Exercise instructions ▸
In the entries that follow, the lines from the one with "The height and width of the screenshot is (691, 1192)." through the one with "You are a computer-use agent. The" are the ones to write out, exactly and with both ends included. Nothing else should appear.
---- Given data
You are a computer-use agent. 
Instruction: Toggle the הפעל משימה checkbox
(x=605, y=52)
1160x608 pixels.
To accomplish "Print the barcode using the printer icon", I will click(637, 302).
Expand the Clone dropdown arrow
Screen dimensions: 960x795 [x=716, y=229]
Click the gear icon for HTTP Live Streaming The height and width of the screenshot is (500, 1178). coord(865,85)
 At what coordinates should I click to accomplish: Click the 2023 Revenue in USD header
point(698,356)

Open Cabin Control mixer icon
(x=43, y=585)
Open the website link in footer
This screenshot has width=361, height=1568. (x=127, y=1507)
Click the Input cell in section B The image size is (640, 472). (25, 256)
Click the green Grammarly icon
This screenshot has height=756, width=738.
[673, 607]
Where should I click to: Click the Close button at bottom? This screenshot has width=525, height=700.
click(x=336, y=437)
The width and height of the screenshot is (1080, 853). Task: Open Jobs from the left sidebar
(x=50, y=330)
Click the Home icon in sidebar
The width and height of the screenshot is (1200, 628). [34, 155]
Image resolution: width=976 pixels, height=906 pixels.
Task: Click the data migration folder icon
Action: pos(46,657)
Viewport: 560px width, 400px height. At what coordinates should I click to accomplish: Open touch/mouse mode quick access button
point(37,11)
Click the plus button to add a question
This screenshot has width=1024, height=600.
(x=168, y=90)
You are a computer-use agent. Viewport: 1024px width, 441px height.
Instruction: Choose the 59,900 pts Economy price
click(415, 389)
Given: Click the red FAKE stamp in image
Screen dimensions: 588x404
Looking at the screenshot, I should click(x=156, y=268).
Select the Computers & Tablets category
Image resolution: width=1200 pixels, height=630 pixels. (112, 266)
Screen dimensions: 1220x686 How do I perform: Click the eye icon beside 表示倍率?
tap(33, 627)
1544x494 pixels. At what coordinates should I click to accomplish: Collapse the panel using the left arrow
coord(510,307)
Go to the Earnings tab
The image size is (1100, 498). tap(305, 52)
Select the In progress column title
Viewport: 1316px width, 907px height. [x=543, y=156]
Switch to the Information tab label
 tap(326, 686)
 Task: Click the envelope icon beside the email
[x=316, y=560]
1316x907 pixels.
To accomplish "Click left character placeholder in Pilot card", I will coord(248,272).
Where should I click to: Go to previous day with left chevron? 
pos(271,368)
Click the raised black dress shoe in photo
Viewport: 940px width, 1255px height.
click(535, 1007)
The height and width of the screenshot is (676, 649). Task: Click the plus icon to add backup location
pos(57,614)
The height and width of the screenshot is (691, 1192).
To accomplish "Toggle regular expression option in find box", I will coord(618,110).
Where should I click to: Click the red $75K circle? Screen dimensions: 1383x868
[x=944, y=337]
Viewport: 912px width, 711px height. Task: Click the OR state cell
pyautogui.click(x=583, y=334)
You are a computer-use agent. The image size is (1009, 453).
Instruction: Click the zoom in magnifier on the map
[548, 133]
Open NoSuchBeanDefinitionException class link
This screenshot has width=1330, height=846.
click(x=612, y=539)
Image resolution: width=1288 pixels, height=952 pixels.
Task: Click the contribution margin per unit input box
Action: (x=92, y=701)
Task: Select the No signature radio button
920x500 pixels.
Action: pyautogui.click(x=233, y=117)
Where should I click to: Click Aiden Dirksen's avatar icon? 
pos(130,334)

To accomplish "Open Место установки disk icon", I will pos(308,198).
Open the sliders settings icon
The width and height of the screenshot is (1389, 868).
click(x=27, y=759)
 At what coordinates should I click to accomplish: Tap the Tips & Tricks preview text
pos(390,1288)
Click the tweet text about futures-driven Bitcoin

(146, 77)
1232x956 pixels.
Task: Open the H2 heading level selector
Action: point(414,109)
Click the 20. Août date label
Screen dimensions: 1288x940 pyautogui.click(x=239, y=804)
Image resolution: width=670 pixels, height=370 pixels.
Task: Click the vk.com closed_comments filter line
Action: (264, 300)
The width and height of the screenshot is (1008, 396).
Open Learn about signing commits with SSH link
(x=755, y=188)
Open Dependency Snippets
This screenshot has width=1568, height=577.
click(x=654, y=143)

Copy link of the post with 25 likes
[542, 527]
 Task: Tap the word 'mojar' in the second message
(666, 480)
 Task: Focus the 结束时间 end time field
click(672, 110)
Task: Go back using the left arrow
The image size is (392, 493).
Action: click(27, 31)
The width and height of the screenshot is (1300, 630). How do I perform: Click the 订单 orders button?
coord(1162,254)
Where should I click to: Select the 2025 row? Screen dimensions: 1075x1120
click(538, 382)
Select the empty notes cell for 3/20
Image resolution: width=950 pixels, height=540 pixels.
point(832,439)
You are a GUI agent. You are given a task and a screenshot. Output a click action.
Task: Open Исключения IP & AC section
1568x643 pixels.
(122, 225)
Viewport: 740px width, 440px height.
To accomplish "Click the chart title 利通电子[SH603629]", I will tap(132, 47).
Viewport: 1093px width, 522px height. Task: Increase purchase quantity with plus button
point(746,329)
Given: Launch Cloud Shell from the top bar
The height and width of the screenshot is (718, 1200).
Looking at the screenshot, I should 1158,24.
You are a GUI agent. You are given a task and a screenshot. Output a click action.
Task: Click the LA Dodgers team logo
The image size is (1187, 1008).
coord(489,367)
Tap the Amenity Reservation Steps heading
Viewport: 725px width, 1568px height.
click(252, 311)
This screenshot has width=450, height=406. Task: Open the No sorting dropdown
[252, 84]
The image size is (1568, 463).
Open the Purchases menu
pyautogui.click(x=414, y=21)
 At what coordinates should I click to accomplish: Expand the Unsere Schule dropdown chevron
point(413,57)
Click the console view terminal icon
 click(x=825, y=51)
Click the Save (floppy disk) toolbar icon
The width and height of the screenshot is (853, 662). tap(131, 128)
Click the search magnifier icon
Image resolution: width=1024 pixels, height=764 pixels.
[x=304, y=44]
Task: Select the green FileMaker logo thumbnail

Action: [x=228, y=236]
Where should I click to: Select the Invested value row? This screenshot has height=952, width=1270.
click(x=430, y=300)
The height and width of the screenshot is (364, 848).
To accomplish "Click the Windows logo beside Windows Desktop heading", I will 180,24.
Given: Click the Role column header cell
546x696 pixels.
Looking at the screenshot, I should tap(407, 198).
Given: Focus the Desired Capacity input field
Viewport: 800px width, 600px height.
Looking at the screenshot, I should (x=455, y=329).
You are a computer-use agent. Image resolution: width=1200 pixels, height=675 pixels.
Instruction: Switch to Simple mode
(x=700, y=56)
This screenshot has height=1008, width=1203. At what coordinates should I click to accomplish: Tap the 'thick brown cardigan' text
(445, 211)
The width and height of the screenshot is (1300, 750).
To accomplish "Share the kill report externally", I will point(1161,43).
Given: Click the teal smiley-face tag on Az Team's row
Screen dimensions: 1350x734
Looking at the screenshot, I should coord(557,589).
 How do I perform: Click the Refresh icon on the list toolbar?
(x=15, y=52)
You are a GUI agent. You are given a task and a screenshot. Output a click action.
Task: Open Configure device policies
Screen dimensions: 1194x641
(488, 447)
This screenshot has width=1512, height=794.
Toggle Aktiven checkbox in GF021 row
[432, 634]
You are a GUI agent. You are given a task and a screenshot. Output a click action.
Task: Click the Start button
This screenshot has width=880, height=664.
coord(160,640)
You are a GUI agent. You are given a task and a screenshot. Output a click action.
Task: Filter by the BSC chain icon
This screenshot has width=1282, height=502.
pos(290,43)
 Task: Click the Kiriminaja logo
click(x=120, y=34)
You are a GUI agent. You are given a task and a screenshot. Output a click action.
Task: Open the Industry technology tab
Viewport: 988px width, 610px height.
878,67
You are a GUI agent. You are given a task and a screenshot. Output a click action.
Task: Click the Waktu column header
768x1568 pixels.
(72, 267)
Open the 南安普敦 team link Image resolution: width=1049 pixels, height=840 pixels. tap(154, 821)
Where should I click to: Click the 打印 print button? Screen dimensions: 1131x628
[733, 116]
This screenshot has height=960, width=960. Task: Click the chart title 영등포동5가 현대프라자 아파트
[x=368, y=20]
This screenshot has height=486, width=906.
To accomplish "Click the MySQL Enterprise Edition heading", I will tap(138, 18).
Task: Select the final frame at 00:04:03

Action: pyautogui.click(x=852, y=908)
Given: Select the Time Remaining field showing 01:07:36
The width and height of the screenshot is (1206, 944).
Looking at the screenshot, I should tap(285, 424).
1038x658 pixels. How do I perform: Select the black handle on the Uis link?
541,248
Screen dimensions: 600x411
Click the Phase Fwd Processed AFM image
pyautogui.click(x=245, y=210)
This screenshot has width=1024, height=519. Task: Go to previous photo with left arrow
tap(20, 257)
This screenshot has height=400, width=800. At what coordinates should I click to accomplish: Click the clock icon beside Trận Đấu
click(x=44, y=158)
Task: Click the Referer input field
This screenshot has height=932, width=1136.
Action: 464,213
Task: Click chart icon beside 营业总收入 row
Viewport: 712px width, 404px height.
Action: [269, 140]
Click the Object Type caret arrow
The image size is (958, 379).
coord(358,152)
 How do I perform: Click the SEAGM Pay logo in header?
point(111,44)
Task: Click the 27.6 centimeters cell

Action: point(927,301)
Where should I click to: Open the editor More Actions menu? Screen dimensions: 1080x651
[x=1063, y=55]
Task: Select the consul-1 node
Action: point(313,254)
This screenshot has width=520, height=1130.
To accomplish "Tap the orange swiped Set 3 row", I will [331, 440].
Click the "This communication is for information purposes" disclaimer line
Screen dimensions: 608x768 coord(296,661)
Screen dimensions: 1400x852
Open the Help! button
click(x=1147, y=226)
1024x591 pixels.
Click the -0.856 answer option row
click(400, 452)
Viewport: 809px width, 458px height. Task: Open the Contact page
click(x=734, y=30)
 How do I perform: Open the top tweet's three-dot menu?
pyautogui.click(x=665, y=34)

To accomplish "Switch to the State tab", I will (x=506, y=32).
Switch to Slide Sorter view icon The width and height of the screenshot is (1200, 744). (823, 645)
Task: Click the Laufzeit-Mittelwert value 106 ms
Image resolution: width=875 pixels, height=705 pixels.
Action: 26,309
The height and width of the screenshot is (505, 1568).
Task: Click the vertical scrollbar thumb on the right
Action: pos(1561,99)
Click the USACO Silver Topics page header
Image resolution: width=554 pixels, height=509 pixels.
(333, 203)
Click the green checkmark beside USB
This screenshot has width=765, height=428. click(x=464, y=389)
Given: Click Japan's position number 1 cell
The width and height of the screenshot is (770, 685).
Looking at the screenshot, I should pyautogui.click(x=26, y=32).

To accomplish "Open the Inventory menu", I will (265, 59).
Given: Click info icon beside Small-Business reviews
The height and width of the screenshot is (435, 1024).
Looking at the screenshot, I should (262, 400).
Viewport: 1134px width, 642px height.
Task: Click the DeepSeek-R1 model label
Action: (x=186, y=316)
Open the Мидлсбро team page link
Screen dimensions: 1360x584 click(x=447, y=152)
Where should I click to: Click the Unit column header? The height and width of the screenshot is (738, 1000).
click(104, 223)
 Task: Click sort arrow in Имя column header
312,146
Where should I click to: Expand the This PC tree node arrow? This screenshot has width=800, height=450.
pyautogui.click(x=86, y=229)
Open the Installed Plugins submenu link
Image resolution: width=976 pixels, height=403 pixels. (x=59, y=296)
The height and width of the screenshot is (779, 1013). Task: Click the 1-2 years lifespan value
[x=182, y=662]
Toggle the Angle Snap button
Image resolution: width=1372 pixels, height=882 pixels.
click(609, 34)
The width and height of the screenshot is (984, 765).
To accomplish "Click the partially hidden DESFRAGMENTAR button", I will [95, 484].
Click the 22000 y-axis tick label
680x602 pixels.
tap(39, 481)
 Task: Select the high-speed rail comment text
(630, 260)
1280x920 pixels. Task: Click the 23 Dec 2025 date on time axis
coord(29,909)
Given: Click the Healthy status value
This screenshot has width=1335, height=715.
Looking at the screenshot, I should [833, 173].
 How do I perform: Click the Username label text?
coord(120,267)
--------
Expected answer ▸
The height and width of the screenshot is (691, 1192).
To accomplish "Toggle regular expression option in find box", I will coord(618,110).
Where should I click to: Click the red $75K circle? Screen dimensions: 1383x868
[x=944, y=337]
Viewport: 912px width, 711px height. Task: Click the OR state cell
pyautogui.click(x=583, y=334)
You are a computer-use agent. The image size is (1009, 453).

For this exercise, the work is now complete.